Another issue might be that for several questions, various respondents from the same country reported different answers. Therefore, conclusions may be less nuanced from countries with only one center which might mean among others that possible inter-regional differences in some countries could have remained uncovered. Different answers from the same country might result from either these aspects of dystonia care not being available to all healthcare providers, or not being accessible in all regions of that country. Additionally, it should be taken into account that in some countries children with dystonia are treated by pediatricians and might not be referred to specialized centers until they reach adulthood. Therefore, the experience from physicians treating children might differ significantly from those treating adults.

However, the inclusion of more centers and more experts from a single country can also be regarded as a strength of our survey because it could detect differences between country regions. In addition, the participants in this survey were members or aspiring members of ERN-RND at the time when the survey was conducted and might therefore have better access in general to dystonia healthcare compared to peripheral hospitals in the respective country. Consequently, the data could be biased towards a more positive outlook on access to dystonia-care. Nevertheless, the ERN-RND network consists of experts in the field of dystonia. It can be reasonably expected for respondents to be well aware of the management of dystonia in their countries.

Finally, since this survey was sent out during the height of the COVID-19 pandemic, we expect that efforts initiated since the 2016 survey to improve dystonia care will undoubtedly have been delayed, disrupted, or altered. As the pandemic severely impacted regular dystonia care, this probably also applied to efforts to improve it [16]. Therefore, we might argue that the reassessment of dystonia care after 4 years is quite soon to see substantial results. Moreover, the pandemic also led to a paradigm shift in (digital) communication. It paved the way for developing telemedicine systems in many hospitals, which not only provided a new medium for consulting doctors but also facilitates contact between experts on a national or international level. Telemedicine as a subject was not included in this survey and should be considered in future endeavors to assess dystonia care.
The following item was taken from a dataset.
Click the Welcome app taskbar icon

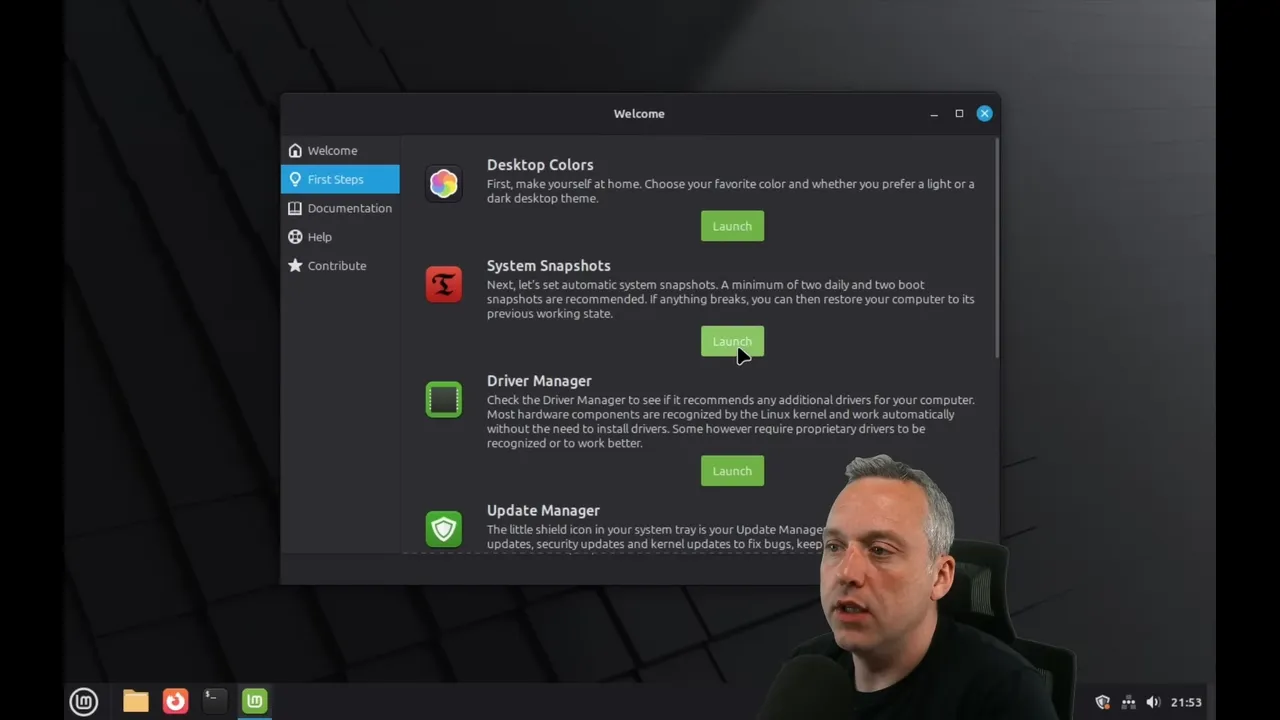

Based on the challenges we have identified through this survey we established several key priorities to further improve dystonia care in Europe.

  1. 1.

    Optimization of information supply to healthcare providers about referral pathways for dystonia patients within each country on all healthcare levels ranging from primary to tertiary care.

  2. 2.

    Further improving the accessibility of genetic and neurophysiological testing to aid in diagnosis of dystonia.

  3. 3.

    Working towards widespread availability of healthcare providers trained in administration of botulinum toxin treatment.

  4. 4.

    Improvement of accessibility to DBS, in the short term by optimization of referral pathways within countries and by raising attention to the existence of cross-border referral systems such as provided through the ERN-RND, and in the long-term by expanding the number of specialists providing DBS.

Conclusions

To conclude, several aspects of dystonia management show promising improvements since the inception of ERN-RND, whilst some weaknesses are still addressed insufficiently. On one hand, this may indicate that efforts made by international networks such as ERN-RND are justified. On the other hand, some future missions still lie ahead of us with regard to improving access to diagnostic tools, treatment modalities, and training opportunities.